Devices and systems that automatically connect to an open network could potentially be tracked using the techniques described in this document (forcing the user to continually authenticate, or exposing their browser fingerprint). However, similar tracking can already be performed with the presently common captive portal mechanisms, so this technique does not give the attackers more capabilities.
Captive portals are increasingly hijacking TLS connections to force browsers to talk to the portal. Providing the portal's URI via a DHCP or RA option is a cleaner technique, and reduces user expectations of being hijacked - this may improve security by making users more reluctant to accept TLS hijacking, which can be performed from beyond the network associated with the captive portal.
This document is a -bis of RFC7710. Thanks to all of the original authors (Warren Kumari, Olafur Gudmundsson, Paul Ebersman, Steve Sheng), and original contributors.

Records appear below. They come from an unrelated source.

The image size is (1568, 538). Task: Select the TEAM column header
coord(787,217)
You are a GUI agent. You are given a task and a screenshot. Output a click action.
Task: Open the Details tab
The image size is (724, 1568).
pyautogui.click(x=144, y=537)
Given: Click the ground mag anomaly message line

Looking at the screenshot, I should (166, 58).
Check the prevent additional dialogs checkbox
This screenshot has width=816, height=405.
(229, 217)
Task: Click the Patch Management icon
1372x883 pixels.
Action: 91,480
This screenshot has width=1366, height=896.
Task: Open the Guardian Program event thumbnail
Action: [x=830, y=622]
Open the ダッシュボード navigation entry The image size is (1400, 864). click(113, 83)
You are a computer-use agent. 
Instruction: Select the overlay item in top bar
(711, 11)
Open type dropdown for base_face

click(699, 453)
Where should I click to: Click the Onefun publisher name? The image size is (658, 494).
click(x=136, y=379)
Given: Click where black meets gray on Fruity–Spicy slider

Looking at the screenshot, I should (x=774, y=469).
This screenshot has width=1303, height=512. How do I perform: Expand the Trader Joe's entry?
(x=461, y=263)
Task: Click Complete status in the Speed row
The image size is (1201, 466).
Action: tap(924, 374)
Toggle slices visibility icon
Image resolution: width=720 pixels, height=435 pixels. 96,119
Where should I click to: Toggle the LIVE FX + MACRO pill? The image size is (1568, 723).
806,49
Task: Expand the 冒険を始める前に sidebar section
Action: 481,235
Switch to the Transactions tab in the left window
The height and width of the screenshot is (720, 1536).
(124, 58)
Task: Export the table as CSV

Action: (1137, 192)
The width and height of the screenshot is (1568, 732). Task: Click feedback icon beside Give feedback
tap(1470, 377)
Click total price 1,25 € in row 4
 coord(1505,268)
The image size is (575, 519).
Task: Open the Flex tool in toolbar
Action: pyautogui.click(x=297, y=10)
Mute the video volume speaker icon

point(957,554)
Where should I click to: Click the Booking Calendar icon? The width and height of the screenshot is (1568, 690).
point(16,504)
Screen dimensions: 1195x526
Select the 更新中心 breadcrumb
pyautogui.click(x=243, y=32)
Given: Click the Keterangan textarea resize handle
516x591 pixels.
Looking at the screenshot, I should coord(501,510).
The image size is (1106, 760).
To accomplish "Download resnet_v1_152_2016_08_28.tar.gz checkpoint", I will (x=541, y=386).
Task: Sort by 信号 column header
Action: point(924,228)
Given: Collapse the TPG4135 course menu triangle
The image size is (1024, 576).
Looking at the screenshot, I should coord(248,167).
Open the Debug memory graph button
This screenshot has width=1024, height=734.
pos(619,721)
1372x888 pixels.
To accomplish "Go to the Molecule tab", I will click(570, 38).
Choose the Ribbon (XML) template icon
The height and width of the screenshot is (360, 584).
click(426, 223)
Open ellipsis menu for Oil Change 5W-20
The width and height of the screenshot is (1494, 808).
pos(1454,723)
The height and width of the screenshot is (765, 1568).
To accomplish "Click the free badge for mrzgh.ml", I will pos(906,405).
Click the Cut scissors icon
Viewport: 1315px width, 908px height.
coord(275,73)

Also thanks to the CAPPORT WG for all of the discussion and improvements including contributions and review from Joe Clarke, Lorenzo Colitti, Dave Dolson, Hans Kuhn, Kyle Larose, Clemens Schimpe, Martin Thomson, Michael Richardson, Remi Nguyen Van, Subash Tirupachur Comerica, Bernie Volz, and Tommy Pauly.
[RFC6105] | Levy-Abegnoli, E., Van de Velde, G., Popoviciu, C. and J. Mohacsi, "IPv6 Router Advertisement Guard", RFC 6105, DOI 10.17487/RFC6105, February 2011. |
[RFC7113] | Gont, F., "Implementation Advice for IPv6 Router Advertisement Guard (RA-Guard)", RFC 7113, DOI 10.17487/RFC7113, February 2014. |
[RFC7610] | Gont, F., Liu, W. and G. Van de Velde, "DHCPv6-Shield: Protecting against Rogue DHCPv6 Servers", BCP 199, RFC 7610, DOI 10.17487/RFC7610, August 2015. |
[RFC7710] | Kumari, W., Gudmundsson, O., Ebersman, P. and S. Sheng, "Captive-Portal Identification Using DHCP or Router Advertisements (RAs)", RFC 7710, DOI 10.17487/RFC7710, December 2015. |
[RFC Editor: Please remove this section before publication ]
From initial to -00.
From -00 to -01.
This document incorporates the following changes from [RFC7710].
During IETF 106 in Singapore an experiment enabling Captive Portal API compatible clients to discover a venue-info-url (see experiment description for more detail) revealed that some Polycom devices on the same network made use of DHCPv4 option code 160 for other purposes.
The presence of DHCPv4 Option code 160 holding a value indicating the Captive Portal API URL caused these devices to not function as desired. For this reason, this document requests IANA deprecate option code 160 and reallocate different value to be used for the Captive Portal API URL.